GOAL OF THE EXERCISE:
From the material below, copy out each line with the word "agent" in it.
** SOURCE MATERIAL follows **
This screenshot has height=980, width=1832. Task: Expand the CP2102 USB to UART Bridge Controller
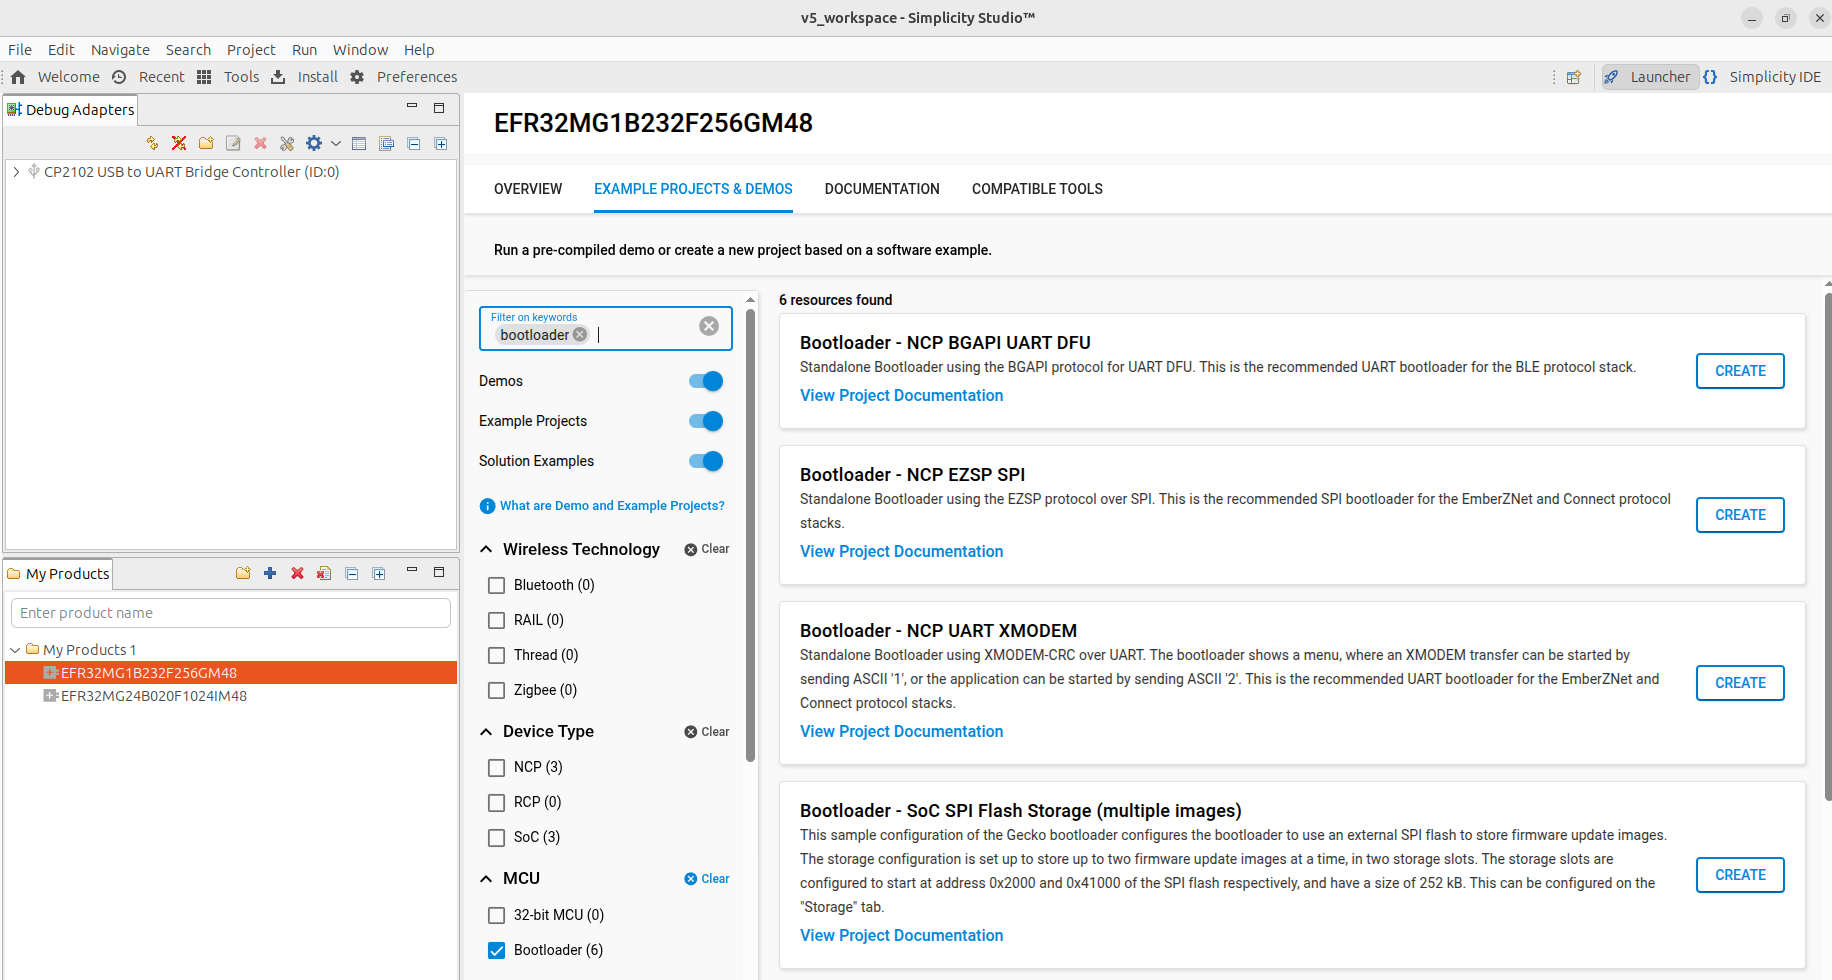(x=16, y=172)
** End of SOURCE MATERIAL **
** SOURCE MATERIAL follows **
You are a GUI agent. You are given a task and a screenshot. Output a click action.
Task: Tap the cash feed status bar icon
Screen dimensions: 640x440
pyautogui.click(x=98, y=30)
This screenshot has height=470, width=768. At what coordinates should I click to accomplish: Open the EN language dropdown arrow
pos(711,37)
** End of SOURCE MATERIAL **
** SOURCE MATERIAL follows **
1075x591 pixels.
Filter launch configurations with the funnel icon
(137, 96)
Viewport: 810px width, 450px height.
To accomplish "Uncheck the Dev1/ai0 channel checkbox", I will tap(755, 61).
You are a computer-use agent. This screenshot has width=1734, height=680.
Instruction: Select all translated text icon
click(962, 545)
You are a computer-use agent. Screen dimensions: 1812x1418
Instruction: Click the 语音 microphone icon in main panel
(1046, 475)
** End of SOURCE MATERIAL **
RESULT:
You are a GUI agent. You are given a task and a screenshot. Output a click action.
You are a computer-use agent. This screenshot has width=1734, height=680.
You are a computer-use agent. Screen dimensions: 1812x1418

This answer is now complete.